Enclosure, Ballyphilip, Co. Limerick
Co. Limerick |
Enclosures
In a field in Ballyphilip, County Limerick, there is almost nothing left to see, and that near-absence is precisely what makes the site worth knowing about.
What was once a circular earthen enclosure, roughly thirty metres across, has been so thoroughly absorbed into the surrounding farmland that it now survives only as a cropmark, a faint discolouration in the grass and soil that becomes legible only from the air. Cropmarks form when buried or levelled features affect how vegetation grows above them, typically showing as lighter or darker patches in dry summers when soil moisture varies over hidden ditches or banks. At Ballyphilip, aerial photographs taken between 2005 and 2012, including an orthoimage from Google Earth dated 29 March 2012, caught the ghost of the old bank just clearly enough to confirm that something was once here.
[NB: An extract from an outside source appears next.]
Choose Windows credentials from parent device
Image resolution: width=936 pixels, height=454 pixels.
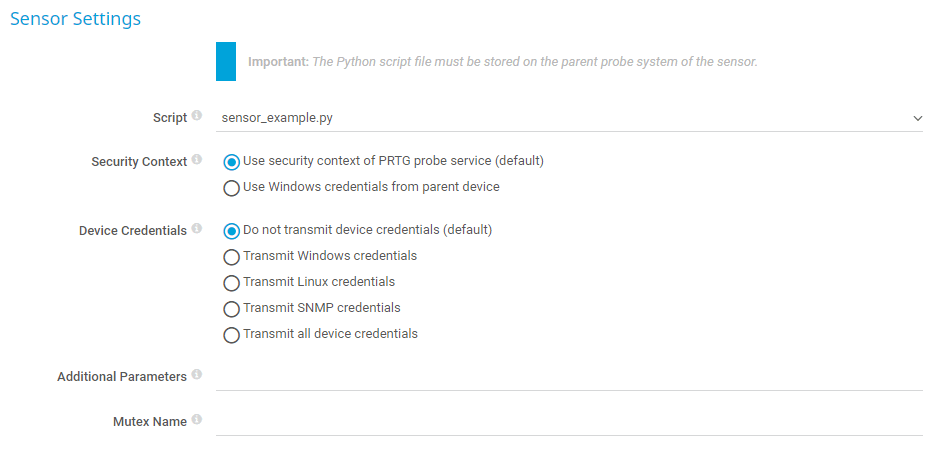click(x=232, y=187)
The enclosure's history can be partially reconstructed through successive map editions. On the Ordnance Survey six-inch map of 1840, it appears as a clearly circular area defined by a bank, though even then a post-1700 field boundary was cutting across it from the south, running northwest to southeast. By the time the twenty-five-inch map was revised in 1897, the shape had become sub-circular, with the bank surviving along the arc from north around to the southeast and then from south-southwest back to northwest, while the southeastern and southern sections had been folded into the field boundary proper. The enclosure lies roughly three hundred metres northwest of a separate moated site, also recorded in County Limerick. Moated sites, a form of enclosed farmstead common in medieval Ireland and typically associated with Anglo-Norman settlement, often occur in clusters or near other earthwork types, which gives this particular pairing a degree of contextual interest even if the relationship between the two monuments is not fully understood.
There is little on the ground today to reward a visit in the conventional sense. The site sits in pasture, and the levelled bank has been absorbed so completely into the agricultural landscape that without the aerial evidence it would be undetectable. The cropmark is best appreciated through the publicly available OSi orthophotographs or via Google Earth, where the curved trace of the former enclosure can still be made out if you know where to look. For anyone already exploring the area or researching the broader landscape of earthworks in this part of Limerick, the record compiled by Fiona Rooney offers a clear account of how a monument can disappear incrementally across two centuries of maps, leaving just enough of a signal to be noticed before it vanishes entirely.